(Stored records)

▬▬▬▬▬▬▬▬▬▬

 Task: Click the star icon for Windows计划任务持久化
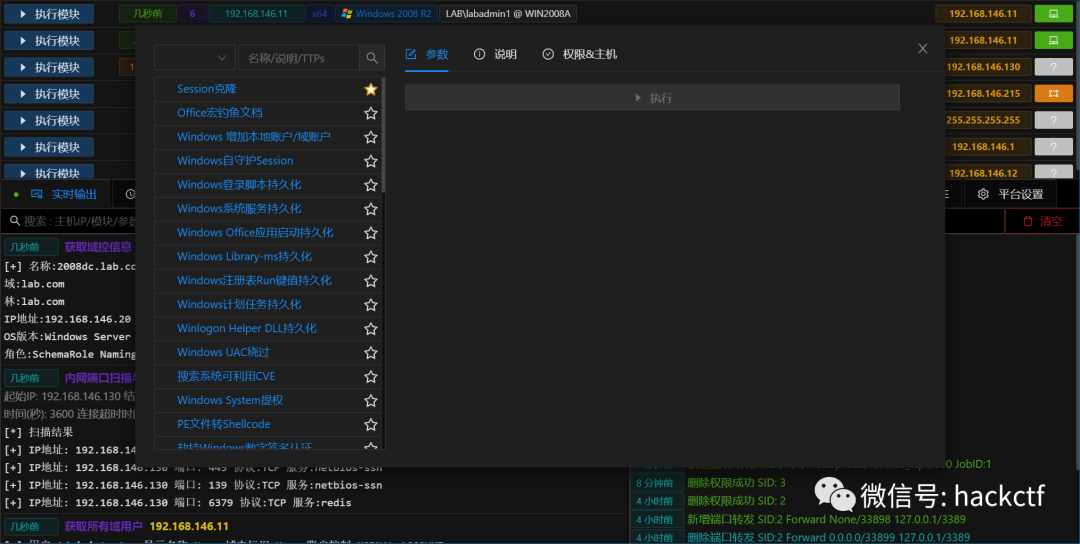pyautogui.click(x=370, y=305)
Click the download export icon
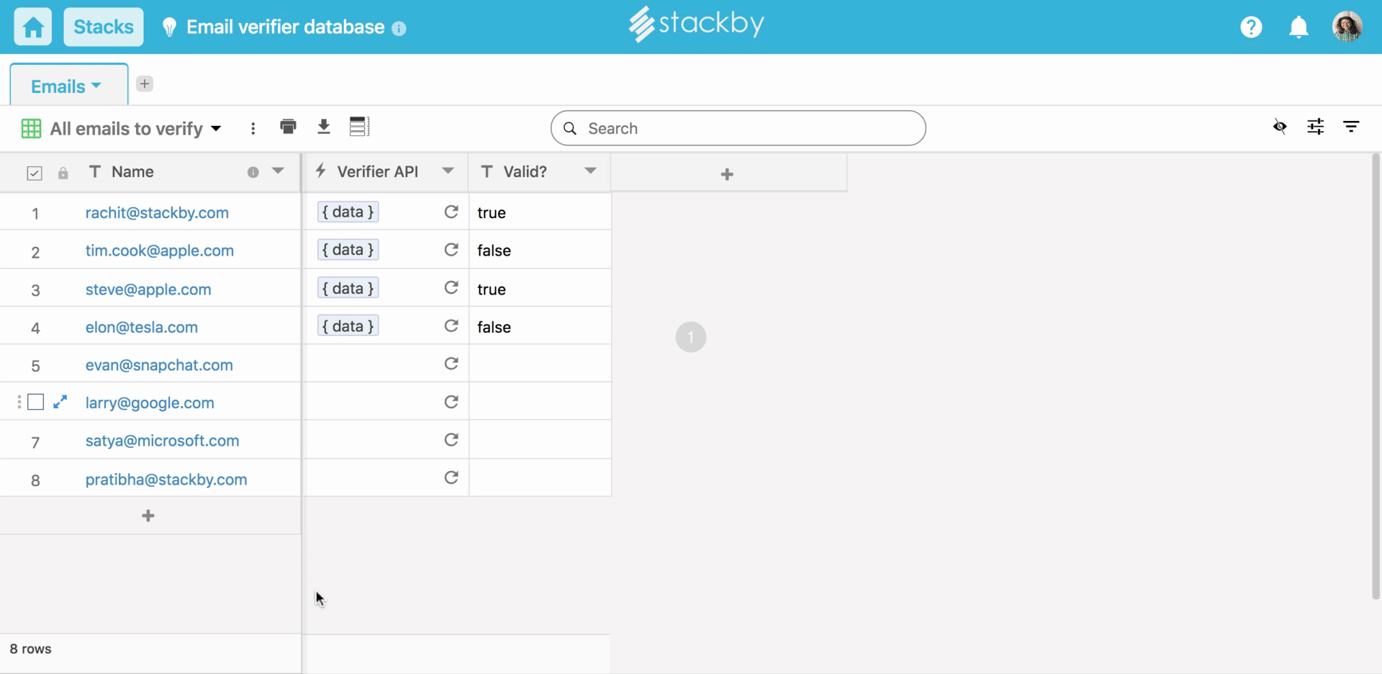Viewport: 1382px width, 674px height. point(324,127)
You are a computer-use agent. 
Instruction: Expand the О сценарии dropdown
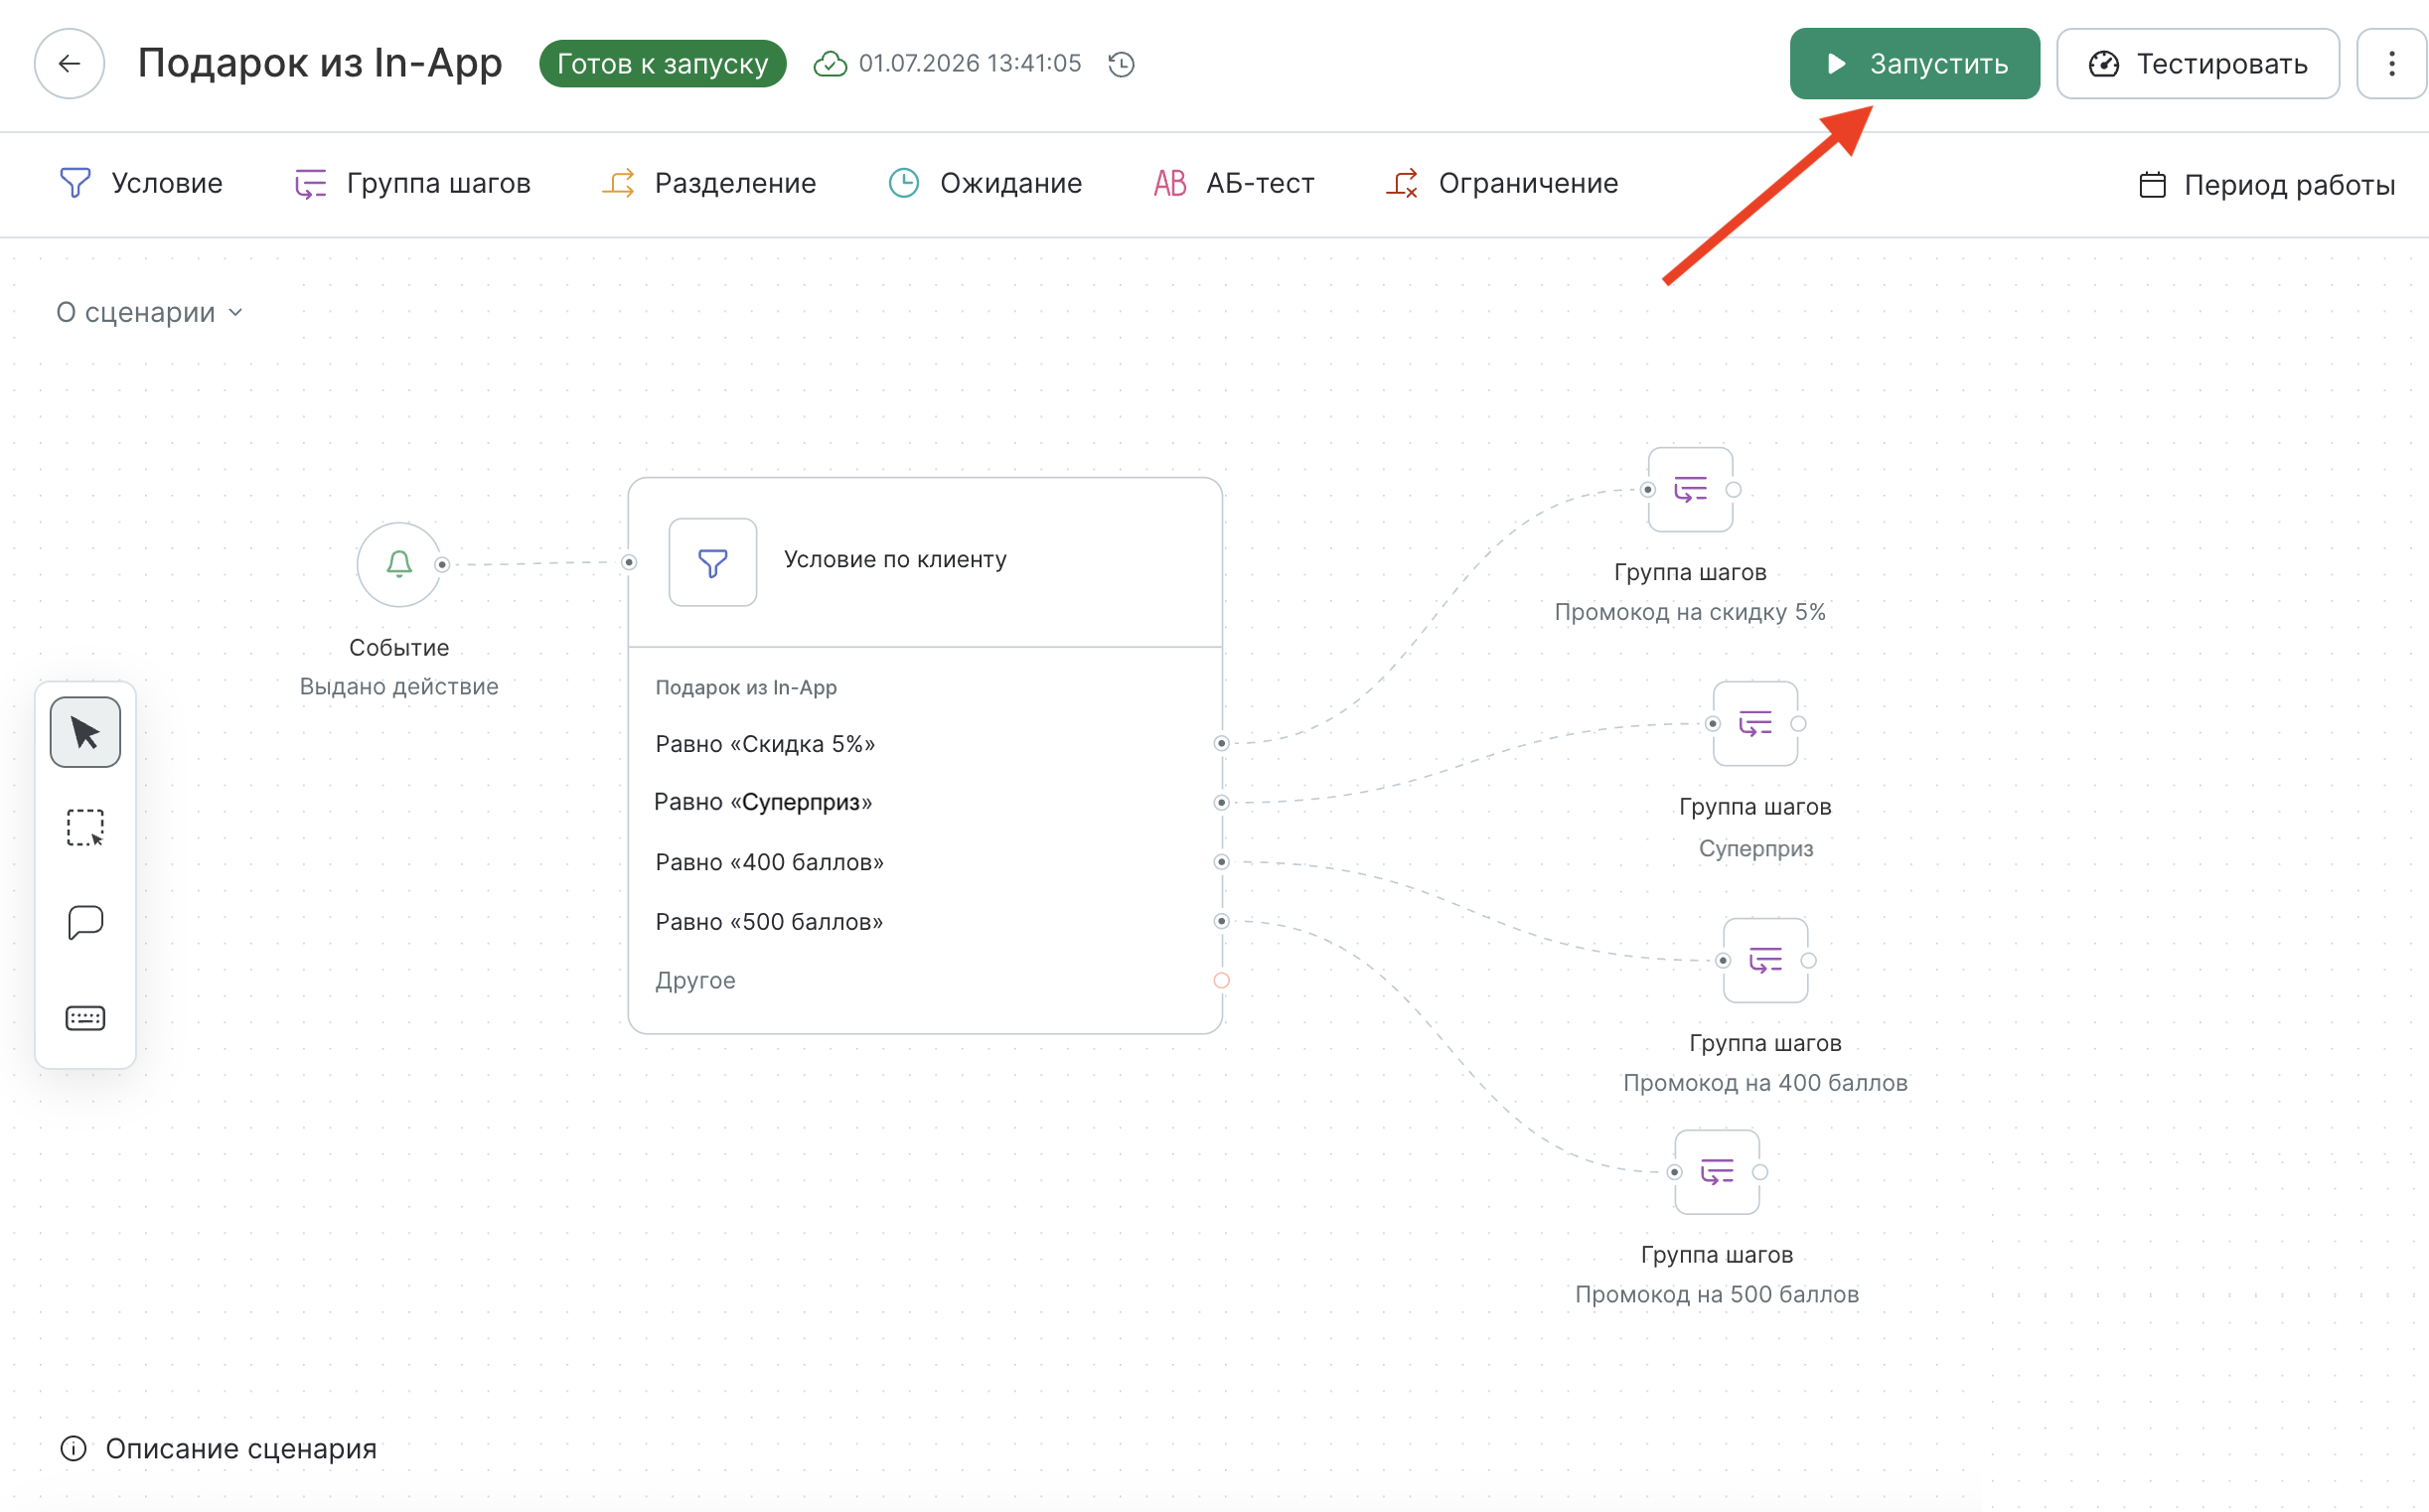click(149, 312)
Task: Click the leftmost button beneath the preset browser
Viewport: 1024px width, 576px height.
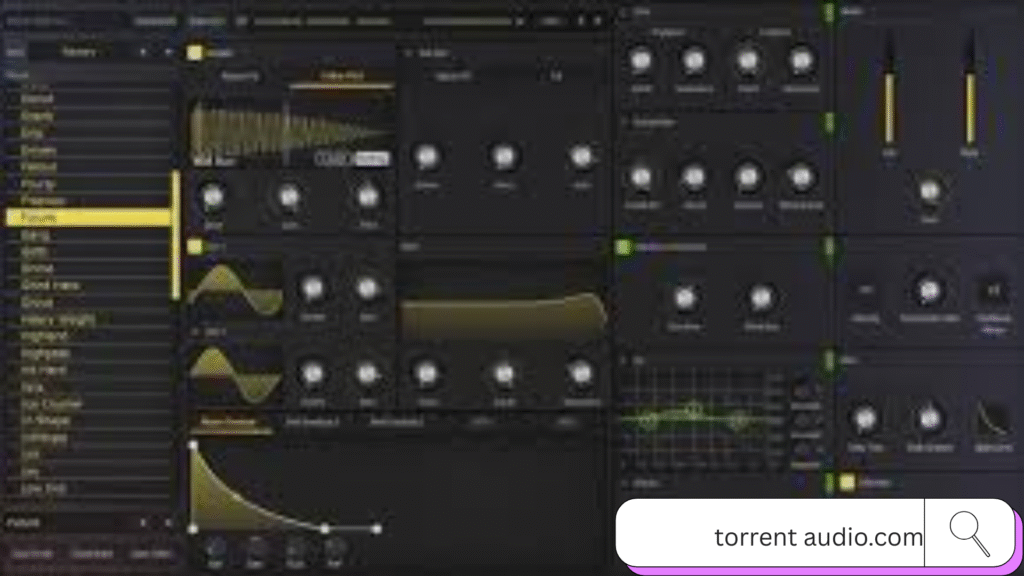Action: pos(32,553)
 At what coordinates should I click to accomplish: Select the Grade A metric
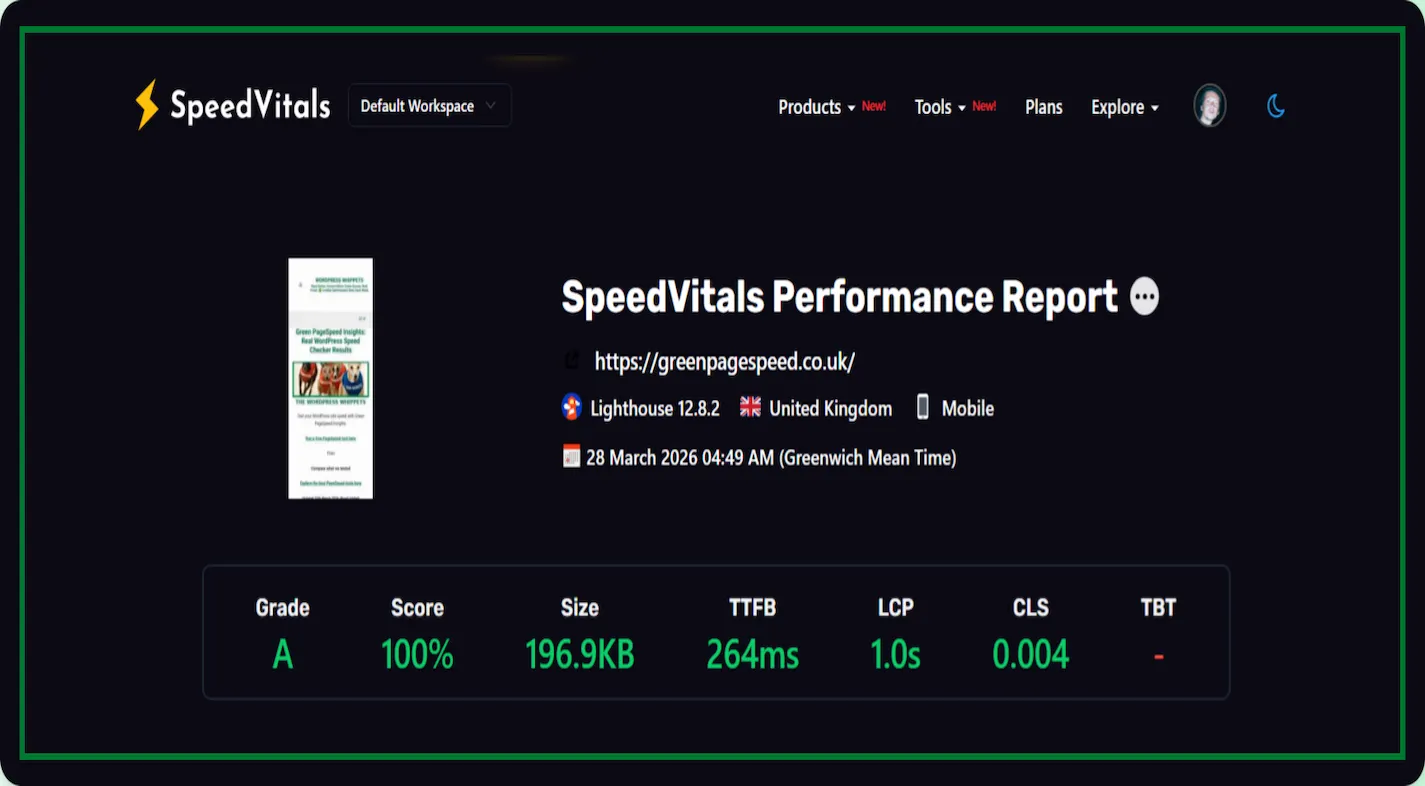[282, 655]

▬▬▬▬▬▬▬▬▬▬

▶ _Task details_
Each record above, in full: return it exactly, pictures excluded.

▶ _Solution to this problem_
 Task: Click the star icon for Windows计划任务持久化
pyautogui.click(x=370, y=305)
Click the download export icon
Viewport: 1382px width, 674px height. point(324,127)
You are a computer-use agent. 
Instruction: Expand the О сценарии dropdown
click(149, 312)
Task: Click the leftmost button beneath the preset browser
Viewport: 1024px width, 576px height.
Action: pos(32,553)
 At what coordinates should I click to accomplish: Select the Grade A metric
[282, 655]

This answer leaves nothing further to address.